Wenn in einer Stadt wie London die Andersfarbigen, die Ausländer, schon ein Ghetto haben und es immer wieder zu Unruhen kommt, was ist denn erst, wenn man sich vom Nachbarn nicht nur durch die Hautfarbe, sondern durch die Anzahl der Gliedmaßen unterscheidet?
Was für eine Verwaltung wäre nötig, um so etwas effizient unter Kontrolle zu halten? Und wenn es Magie gäbe, wie würde man sie in unserer Zeit einsetzen, und ohne die lästigen Skrupel?
Der Roman beginnt mit einem einer Liebesgeschichte zwischen einem Menschen und der Angehörigen einer äußerst merkwürdig Spezies. Er beginnt mit einem Vogelmenschen, der nicht mehr fliegen kann. Mit einer Feuilletonistin, die nebenbei ihren Hals riskiert, wenn sie für ein Untergrundmagazin schreibt. Er beginnt mit einer neuen Droge, er beginnt mit einem Bürgermeister, der regiert, um zu regieren. Ein Perpetuum Mobile, das ohne Reflektion reagiert, um den Status quo zu schützen, um zu verhindern, dass alles noch viel schlimmer kommt. Es ist ein herrlich-technokratischer, kalter Erzschruke, dieser Bürgermeister. Und er ist nicht inkompetent, als die Katastrophe schließlich einsetzt (ein Eingriff ins Ökosystem, als hätte man irgendwelche Kröten nach Australien importiert, und das ganze mal zehntausend), ruft er seine stehende Verbindung zur Hölle an, doch der Botschafter winkt nur ab: zu gefährlich.
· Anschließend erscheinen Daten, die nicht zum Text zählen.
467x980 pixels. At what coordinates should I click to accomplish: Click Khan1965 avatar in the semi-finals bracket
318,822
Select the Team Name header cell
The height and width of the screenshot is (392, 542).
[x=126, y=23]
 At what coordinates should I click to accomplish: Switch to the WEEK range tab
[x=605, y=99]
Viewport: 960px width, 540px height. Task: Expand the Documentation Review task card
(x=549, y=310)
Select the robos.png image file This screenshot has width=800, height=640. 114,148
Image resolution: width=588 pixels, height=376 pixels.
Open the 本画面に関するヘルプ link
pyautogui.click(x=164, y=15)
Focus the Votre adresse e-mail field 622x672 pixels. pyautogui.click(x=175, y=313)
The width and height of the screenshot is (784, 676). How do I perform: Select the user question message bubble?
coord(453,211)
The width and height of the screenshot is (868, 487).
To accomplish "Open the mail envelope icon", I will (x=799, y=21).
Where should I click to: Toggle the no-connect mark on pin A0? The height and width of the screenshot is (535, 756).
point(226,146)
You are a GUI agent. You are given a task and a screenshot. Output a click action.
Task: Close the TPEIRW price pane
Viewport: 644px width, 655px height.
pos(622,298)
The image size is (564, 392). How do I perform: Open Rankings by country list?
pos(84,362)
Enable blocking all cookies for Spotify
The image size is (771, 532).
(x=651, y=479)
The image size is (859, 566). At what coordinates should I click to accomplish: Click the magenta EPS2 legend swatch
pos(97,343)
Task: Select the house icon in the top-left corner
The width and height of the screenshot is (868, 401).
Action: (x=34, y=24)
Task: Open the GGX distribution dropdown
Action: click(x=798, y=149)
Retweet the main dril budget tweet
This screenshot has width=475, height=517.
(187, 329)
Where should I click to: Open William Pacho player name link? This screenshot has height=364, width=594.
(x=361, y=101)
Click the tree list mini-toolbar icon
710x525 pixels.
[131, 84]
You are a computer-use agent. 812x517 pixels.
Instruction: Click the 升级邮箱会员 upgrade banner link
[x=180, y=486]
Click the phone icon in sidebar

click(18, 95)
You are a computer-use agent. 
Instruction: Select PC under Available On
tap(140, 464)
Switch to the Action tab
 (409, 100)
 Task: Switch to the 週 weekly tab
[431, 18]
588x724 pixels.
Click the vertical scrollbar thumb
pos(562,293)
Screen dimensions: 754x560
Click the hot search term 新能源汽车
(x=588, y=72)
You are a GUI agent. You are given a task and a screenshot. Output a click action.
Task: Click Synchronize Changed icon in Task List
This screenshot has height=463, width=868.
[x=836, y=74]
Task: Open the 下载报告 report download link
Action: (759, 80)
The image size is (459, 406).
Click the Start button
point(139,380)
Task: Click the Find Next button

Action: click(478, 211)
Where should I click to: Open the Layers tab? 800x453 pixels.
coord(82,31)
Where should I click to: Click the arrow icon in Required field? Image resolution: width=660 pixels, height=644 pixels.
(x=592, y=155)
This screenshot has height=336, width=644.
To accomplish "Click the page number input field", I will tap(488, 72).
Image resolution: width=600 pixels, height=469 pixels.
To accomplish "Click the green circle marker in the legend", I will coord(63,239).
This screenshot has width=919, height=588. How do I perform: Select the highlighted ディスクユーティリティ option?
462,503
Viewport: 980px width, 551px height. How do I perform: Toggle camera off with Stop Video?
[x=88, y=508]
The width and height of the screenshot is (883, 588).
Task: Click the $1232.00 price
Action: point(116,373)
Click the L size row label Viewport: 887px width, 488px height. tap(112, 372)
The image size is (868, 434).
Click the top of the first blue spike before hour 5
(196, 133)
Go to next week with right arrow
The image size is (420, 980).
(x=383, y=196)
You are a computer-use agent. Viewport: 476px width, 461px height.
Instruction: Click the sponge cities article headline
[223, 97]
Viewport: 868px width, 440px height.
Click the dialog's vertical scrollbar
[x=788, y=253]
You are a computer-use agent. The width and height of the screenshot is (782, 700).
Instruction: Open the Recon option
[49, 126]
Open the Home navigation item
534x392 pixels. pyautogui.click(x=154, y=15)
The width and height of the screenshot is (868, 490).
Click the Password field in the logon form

Und dann muss er auch noch zu dem einzigen Wesen gehen, das ihm noch unangenehmer ist, als die Dämonen, zum Weber.

Es ist ein Füllhorn an Ideen in diesem Roman. Figuren noch und nöcher, es wird mit Klischees gespielt, es wird angedeutet, vorausgedeutet und viel Spaß gehabt. Es ist ein großartiger fehlerhafter Roman.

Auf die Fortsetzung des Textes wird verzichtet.